PROVIDED PASSAGE
----------

Attention: Spoilers ahead! (just in case you haven’t seen it)
I watched “Forgetting Sarah Marshall” last night for about the fifth time. It’s a pretty funny flick, but after this viewing, I have determined there’s more to it than just crude humor.
The romantic comedy stars Jason Segal and Kristen Bell. Bell’s character, Sarah, dumps Segal’s character, Peter. The fact that he is buck naked as she breaks his heart is awkwardly humorous, yet irrelevant. Peter is devastated and, with the encouragement of a friend, sleeps with more than a handful of girls and then flies to Hawaii in order to lick his wounds. Of course, at the same hotel he arrives at, is his ex-girlfriend – with her new boyfriend. The story ensues as Rachel (Mila Kunis), the sexy receptionist allows Peter to stay in a suite for free, Peter follows Sarah and the new boyfriend around the resort, Peter falls for Rachel, Sarah wants Peter back, and ultimately, Peter chooses to follow his own dreams (of making a Dracula puppet show) and hopes one day Rachel will once again be by his side. All of this happens in one vacation to Hawaii.
Peter vacations to Hawaii three weeks after Sarah broke up with him. By the end of the vacation (which seems to last about a week), Peter is completely over Sarah and has moved on with Rachel.
Is this realistic? Is this healthy? I know, I know, this is just a movie. But many times, movies portray real-life situations. And in this case, a fairly common one – the art of healing and moving forward after a relationship ends.
It seems as if the consensus is that time is the most important factor in the healing process after a breakup. However, it is not just time that heals hearts. There’s no set amount of time, there’s no rule like the common myth “it takes two times the months you were in the relationship to get over it,” there are no predetermined paths to take. However long it takes, it’s what you do with that time that really determines whether or not your heart can heal.
Sure, take a day or two to wallow in your own self-pity. Use a friend’s shoulder to cry on while you try and figure out what went wrong, what you did to deserve this and how you can get them back. Once you’ve realized you’re better than that, that this relationship is not the end-all be-all of your existence, that you are ok, then you can focus your time on truly healing you. Each window of healing is different depending on the relationship; it is important to take all the time you need in order to fully heal before you establish something new.
One of the biggest mistakes people make is jumping into another relationship immediately after the previous one ended. Many people feel that if they can fill the void that was just left inside them, they never have to feel the pain and they can move on more quickly. This may be the case initially, however, just like in “Forgetting Sarah Marshall,” after Peter started falling for Rachel, he relapsed and hooked back up with Sarah (briefly). When you jump from relationship to relationship, you don’t let your heart heal. Instead, you rush into something else merely to replace what you just lost. More times than not, this doesn’t turn out well.

----------

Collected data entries

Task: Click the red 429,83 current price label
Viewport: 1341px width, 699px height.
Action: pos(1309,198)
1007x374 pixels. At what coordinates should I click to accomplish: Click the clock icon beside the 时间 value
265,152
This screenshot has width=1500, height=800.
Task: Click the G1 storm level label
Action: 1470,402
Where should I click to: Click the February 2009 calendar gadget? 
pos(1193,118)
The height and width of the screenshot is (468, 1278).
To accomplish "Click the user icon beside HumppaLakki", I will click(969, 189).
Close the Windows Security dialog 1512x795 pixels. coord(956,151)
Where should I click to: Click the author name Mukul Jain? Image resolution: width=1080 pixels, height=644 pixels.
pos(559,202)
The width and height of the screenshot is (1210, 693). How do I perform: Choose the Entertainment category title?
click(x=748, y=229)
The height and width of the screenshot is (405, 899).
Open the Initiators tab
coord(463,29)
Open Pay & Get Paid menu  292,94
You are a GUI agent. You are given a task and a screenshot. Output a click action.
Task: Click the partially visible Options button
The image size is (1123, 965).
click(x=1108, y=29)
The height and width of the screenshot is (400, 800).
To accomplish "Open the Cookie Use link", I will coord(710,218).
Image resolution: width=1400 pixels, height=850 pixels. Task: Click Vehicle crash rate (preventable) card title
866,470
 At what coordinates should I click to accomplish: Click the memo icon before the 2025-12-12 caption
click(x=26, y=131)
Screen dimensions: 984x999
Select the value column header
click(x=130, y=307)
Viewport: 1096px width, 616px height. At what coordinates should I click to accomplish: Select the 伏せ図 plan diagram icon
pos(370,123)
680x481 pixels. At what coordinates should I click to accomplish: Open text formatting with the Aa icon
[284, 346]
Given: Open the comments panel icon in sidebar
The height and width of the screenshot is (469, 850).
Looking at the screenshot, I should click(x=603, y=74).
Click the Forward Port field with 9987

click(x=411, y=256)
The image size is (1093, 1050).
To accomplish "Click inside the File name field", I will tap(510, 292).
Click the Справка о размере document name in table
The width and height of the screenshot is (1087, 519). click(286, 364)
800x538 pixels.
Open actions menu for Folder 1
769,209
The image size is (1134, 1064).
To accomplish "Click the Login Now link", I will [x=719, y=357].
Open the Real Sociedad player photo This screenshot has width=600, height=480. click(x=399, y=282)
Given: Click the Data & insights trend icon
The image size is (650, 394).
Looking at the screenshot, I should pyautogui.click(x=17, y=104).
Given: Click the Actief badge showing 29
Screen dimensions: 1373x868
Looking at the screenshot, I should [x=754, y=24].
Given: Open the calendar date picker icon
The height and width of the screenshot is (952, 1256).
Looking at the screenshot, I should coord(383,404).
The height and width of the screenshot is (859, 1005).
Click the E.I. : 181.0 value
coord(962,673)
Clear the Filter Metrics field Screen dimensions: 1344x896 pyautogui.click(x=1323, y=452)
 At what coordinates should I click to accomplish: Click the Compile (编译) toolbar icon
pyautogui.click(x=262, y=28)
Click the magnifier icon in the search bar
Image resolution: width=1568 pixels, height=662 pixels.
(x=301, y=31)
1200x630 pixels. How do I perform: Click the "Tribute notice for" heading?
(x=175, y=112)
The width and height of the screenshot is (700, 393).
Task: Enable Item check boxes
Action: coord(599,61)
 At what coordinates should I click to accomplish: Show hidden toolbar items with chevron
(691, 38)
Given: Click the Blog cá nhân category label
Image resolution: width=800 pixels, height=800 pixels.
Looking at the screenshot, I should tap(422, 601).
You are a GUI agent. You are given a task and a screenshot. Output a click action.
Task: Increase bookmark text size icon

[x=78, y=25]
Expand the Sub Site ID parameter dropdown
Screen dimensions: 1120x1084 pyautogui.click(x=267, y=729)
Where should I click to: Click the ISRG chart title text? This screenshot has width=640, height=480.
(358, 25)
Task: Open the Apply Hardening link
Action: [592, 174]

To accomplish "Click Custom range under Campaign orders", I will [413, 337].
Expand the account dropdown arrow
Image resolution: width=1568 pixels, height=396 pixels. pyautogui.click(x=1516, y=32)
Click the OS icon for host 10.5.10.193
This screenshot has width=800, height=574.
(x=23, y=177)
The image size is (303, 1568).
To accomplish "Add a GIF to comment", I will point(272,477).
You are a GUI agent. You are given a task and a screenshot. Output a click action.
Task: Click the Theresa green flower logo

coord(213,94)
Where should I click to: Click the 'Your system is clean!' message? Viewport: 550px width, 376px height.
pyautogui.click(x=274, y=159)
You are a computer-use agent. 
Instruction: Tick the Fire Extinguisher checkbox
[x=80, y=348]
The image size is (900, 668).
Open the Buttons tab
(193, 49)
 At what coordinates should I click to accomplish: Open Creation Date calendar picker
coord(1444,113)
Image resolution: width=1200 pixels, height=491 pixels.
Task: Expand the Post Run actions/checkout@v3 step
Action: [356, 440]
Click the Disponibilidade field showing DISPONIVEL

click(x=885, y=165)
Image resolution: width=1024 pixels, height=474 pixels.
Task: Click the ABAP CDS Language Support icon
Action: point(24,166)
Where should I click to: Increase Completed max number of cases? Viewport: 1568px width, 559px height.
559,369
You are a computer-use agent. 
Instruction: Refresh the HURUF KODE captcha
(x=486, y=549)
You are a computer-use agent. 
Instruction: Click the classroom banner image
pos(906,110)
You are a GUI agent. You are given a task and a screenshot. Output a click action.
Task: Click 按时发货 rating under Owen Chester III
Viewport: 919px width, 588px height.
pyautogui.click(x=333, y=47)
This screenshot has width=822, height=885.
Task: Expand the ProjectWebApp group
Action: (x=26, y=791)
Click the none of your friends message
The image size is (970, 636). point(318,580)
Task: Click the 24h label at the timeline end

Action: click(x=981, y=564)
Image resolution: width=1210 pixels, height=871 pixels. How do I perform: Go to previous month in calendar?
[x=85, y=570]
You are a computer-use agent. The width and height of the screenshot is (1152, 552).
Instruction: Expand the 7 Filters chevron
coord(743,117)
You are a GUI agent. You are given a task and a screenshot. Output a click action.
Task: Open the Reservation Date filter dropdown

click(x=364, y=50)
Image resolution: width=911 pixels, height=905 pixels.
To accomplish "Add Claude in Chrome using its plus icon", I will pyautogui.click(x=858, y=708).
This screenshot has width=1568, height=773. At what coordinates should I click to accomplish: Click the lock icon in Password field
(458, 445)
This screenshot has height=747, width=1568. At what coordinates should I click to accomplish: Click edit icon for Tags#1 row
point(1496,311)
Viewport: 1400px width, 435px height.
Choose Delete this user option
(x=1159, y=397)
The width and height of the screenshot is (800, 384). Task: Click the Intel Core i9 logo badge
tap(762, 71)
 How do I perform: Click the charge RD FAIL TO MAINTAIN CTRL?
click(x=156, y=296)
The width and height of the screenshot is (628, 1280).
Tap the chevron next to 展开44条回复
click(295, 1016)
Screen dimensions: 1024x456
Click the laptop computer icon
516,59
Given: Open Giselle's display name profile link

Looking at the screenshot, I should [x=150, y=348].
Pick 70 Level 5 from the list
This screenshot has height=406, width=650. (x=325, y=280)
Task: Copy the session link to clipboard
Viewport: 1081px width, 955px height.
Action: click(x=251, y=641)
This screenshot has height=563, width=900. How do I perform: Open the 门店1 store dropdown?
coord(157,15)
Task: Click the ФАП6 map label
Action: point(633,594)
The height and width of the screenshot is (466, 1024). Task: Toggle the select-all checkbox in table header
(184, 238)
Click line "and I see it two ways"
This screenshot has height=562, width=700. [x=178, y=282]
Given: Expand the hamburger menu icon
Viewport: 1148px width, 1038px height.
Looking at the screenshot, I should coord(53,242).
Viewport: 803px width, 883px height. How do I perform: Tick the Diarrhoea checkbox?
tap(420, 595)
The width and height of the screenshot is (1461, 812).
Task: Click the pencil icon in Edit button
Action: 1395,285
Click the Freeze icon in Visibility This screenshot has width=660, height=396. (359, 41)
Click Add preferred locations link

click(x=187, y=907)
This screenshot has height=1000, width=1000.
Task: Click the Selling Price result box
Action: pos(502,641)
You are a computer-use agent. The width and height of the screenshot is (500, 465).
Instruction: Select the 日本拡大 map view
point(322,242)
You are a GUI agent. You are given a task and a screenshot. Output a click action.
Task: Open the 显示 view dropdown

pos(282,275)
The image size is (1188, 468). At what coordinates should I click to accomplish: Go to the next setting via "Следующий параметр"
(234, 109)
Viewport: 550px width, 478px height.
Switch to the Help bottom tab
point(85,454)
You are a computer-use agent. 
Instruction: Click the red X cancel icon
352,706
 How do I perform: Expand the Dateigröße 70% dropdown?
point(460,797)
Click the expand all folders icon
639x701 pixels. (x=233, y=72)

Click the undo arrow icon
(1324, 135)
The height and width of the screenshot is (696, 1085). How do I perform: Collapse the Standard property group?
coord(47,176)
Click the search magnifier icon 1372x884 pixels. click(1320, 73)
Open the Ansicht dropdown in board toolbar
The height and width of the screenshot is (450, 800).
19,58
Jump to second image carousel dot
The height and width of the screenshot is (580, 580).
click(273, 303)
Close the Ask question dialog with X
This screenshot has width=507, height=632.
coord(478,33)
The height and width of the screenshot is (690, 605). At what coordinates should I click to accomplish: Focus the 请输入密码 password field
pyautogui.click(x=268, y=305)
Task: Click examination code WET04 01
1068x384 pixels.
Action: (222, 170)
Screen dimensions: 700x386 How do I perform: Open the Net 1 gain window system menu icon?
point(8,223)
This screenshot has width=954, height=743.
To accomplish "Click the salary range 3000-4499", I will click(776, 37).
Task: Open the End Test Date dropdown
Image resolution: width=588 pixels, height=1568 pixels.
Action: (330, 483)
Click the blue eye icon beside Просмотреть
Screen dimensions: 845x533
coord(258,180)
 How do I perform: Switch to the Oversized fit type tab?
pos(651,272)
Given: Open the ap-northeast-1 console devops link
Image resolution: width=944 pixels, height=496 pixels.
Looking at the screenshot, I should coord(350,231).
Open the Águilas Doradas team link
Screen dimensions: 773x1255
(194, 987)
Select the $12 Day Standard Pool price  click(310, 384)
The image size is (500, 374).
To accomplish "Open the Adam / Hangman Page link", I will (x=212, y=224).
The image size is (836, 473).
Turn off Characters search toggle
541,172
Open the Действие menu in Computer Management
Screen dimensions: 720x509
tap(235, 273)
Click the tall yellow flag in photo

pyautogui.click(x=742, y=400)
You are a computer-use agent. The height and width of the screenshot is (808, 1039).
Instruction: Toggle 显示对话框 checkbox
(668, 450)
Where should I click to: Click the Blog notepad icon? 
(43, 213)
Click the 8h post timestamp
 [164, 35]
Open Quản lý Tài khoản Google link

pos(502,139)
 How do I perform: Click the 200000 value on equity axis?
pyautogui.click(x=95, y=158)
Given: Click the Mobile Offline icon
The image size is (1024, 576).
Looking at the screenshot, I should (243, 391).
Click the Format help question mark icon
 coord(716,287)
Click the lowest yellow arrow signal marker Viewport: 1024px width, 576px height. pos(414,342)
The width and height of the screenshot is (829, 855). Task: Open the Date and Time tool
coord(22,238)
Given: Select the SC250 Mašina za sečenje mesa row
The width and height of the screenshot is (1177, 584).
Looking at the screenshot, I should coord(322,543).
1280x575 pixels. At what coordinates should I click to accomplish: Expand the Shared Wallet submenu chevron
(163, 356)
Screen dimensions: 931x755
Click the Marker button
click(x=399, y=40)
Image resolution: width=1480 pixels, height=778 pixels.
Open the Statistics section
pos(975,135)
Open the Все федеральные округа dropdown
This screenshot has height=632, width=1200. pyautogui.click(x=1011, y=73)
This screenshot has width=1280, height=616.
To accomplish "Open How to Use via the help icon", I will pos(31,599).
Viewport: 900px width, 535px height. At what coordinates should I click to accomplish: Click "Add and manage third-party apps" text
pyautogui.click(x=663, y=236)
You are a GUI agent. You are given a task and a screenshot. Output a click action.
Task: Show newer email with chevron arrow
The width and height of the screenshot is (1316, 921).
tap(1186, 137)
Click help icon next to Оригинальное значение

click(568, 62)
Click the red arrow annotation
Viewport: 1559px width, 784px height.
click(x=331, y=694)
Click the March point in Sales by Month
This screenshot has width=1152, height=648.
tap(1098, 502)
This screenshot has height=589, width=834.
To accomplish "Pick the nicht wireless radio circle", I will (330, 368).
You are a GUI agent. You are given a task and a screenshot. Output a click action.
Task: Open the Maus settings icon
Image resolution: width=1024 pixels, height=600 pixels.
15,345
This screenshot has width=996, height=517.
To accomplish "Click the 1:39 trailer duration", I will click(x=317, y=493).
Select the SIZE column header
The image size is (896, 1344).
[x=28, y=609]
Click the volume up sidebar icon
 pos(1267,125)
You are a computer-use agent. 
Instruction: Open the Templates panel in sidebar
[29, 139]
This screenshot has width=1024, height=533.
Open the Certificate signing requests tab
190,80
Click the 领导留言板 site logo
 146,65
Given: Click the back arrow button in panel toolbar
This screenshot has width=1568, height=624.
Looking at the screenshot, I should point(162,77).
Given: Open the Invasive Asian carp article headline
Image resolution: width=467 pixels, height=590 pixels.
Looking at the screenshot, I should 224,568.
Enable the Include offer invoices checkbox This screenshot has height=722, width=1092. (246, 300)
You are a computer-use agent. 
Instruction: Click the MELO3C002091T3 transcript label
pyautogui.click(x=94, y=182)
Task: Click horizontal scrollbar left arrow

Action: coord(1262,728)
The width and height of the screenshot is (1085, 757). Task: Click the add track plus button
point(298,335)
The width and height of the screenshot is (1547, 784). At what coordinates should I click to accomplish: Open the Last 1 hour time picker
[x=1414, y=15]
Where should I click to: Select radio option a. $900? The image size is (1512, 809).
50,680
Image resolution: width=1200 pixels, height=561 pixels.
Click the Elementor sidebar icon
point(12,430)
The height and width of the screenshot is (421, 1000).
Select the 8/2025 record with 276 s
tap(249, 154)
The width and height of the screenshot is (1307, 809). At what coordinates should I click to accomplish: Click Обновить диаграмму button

----------

EXERCISE GOAL
Reproduce the post about healing after a breakup word for word, starting at "Peter vacations to" and ending at "on with Rachel.". Work only from the post about healing after a breakup.

FINISHED EXERCISE
Peter vacations to Hawaii three weeks after Sarah broke up with him. By the end of the vacation (which seems to last about a week), Peter is completely over Sarah and has moved on with Rachel.